Set-user Identification (SUID) and Set-group identification (SGID) are for granular file/folder management by Linux administrator.
Let's take a look at the /usr/bin/passwd command. This command, by default, has the SUID permission set:
$ ls -l /usr/bin/passwd -rwsr-xr-x 1 root root 59640 Mar 22 2019 /usr/bin/passwd
On Linux system, stored passwords are protected: only someone with root privileges can access the file that contains the passwords. That might sound ok, however, how do those who don’t have that access change their passwords?
Typically, Linux commands and programs run with the same set of permissions as the person who launches the program.
When root runs the passwd command to change a password, it runs with root's permissions. That means the passwd command can freely access the stored passwords in the /etc/shadow file.
What would be ideal is a scheme in which anyone on the system could launch the passwd program, but have the passwd program retain root's elevated privileges.
This would enable a user to change his/her own password.
So, the SUID makes programs and commands to run with the permissions of the file owner, rather than the permissions of the person who launches the program.
We usualy run the passwd command as a normal user without 'sudo'. That's fine because we have 'x' permissions for both 'group' and 'others':
So if the file is owned by root and the SUID bit is turned on, the program will run as root. Even if we execute it as a regular user.
So, while executing the passwd as a normal user, we are allowed to modify our password thanks to the fact that SUID bit 's' is turned on.
SGID is the same as SUID, but inherits group privileges of the file on execution, not user privileges. Similar way when we create a file within directory,it will inherit the group ownership of the directories.
Using a numerical method, we need to pass a fourth, preceding digit in our chmod command:
SUID = 4 SGID = 2 Sticky = 1
Here are examples:
no suid/sgid:
$ ls -l a.sh -rwxr-xr-x 1 k k 0 Mar 26 14:10 a.sh
suid & user's executable bit enabled (lowercase s) (chmod 4755):
$ chmod u+s a.sh $ ls -l a.sh -rwsr-xr-x 1 k k 13 Mar 26 14:10 a.sh
suid enabled & executable bit disabled (uppercase S):
$ chmod u-x a.sh $ ls -l a.sh -rwSr-xr-x 1 k k 13 Mar 26 14:10 a.sh
sgid & group's executable bit enabled (lowercase s) (chmod 2755):
$ chmod g+s a.sh $ ls -l a.sh -rwxr-sr-x 1 k k 13 Mar 26 14:10 a.sh
sgid enabled & executable bit disabled (uppercase S):
$ chmod g-x a.sh $ ls -l a.sh -rwxr-Sr-x 1 k k 13 Mar 26 14:10 a.sh
The followings are a few of the Linux commands that use the SUID bit to give the command elevated privileges when run by a regular user:
$ ls -l /bin/su -rwsr-xr-x 1 root root 44664 Mar 22 2019 su $ ls -l /bin/mount -rwsr-xr-x 1 root root 43088 Sep 16 18:43 mount $ ls -l /bin/umount -rwsr-xr-x 1 root root 26696 Sep 16 18:43 umount $ ls -l /bin/ping -rwsr-xr-x 1 root root 44168 May 7 2014 ping $ ls -l /usr/bin/passwd -rwsr-r-x 1 root root 59640 Mar 22 2019 passwd
The most frequent use of lsof command is when a disk cannot be unmounted as it says the files are being used. Using this command we can identify the files which are in use / opened by which process.
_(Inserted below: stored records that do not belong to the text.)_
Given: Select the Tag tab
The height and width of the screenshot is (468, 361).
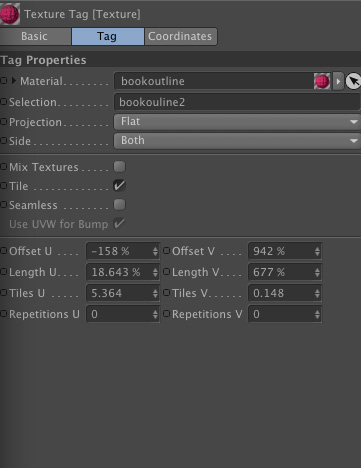Looking at the screenshot, I should click(108, 36).
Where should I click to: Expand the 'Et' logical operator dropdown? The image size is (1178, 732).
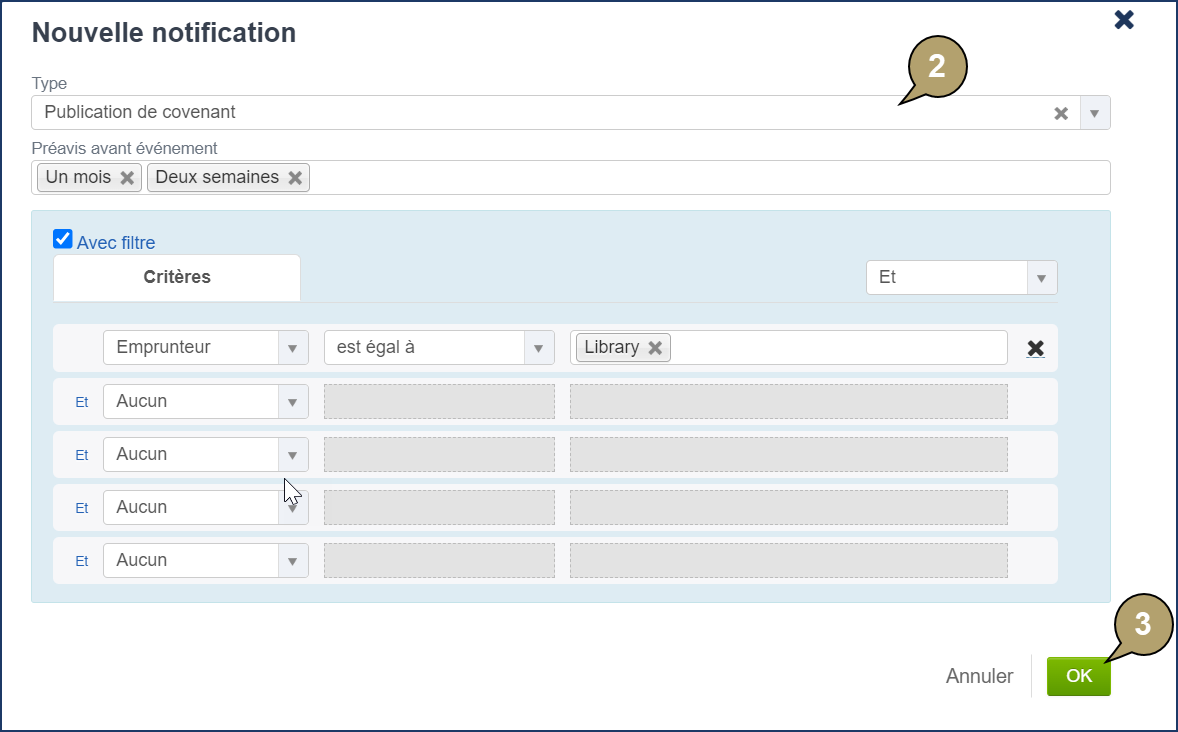[x=1041, y=278]
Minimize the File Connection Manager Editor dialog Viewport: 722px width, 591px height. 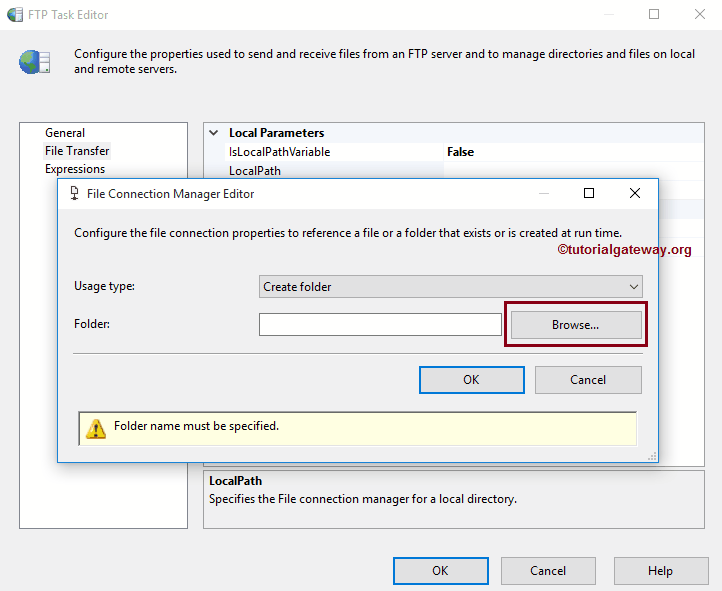click(x=544, y=193)

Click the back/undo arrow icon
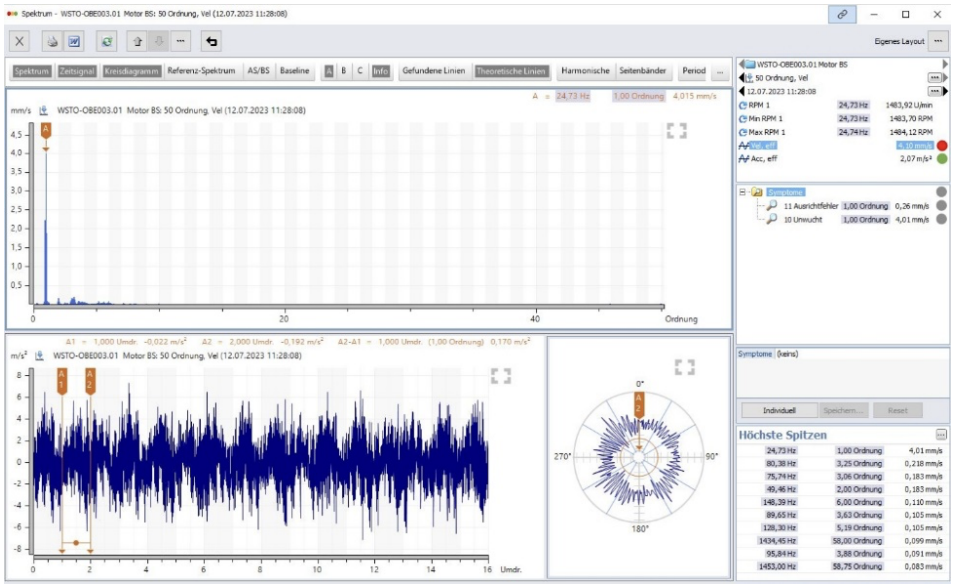point(211,41)
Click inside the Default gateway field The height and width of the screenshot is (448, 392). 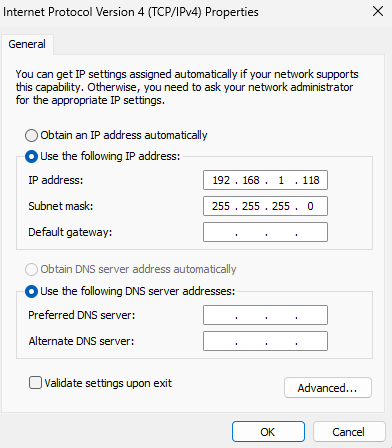[x=265, y=232]
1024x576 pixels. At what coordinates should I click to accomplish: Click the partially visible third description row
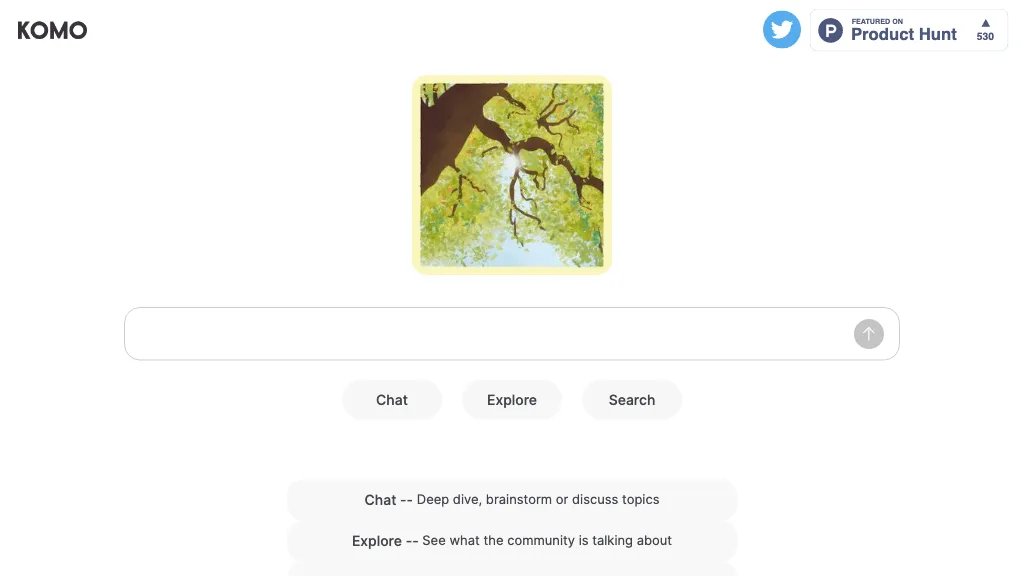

In Linux, everything is a files (pipes, sockets, directories, and devices).
$ lsof -i COMMAND PID USER FD TYPE DEVICE SIZE/OFF NODE NAME chrome 4580 k 84u IPv4 2743073 0t0 TCP laptop:34284->ne1onepush.vip.ne1.yahoo.com:https (ESTABLISHED) $ lsof -i -n COMMAND PID USER FD TYPE DEVICE SIZE/OFF NODE NAME chrome 4580 k 84u IPv4 2753410 0t0 TCP 192.168.1.1:34889->98.138.79.73:https (ESTABLISHED)
where:
- -i Lists IP sockets.
- -n Do not resolve hostnames (no DNS).
To find out all the running process of specific port, just use the following command with option -i:
$ lsof -i :8087 COMMAND PID USER FD TYPE DEVICE SIZE/OFF NODE NAME node 2208 ubuntu 10u IPv4 11235 0t0 TCP ip-172-31-10-18.us-west-1.compute.internal:8087 (LISTEN)
For more details, visit lsof
This section is a compiled work from the following sources:
The top program provides a dynamic real-time view of a running system. It can display system summary information, as well as a list of processes or threads currently being managed by the kernel.
Descriptions for the top display:
%Cpu(s): 10.7 us, 2.9 sy, 0.0 ni, 85.7 id, 0.5 wa, 0.0 hi, 0.2 si, 0.0 st
This line shows CPU state percentages based on the interval since the last refresh.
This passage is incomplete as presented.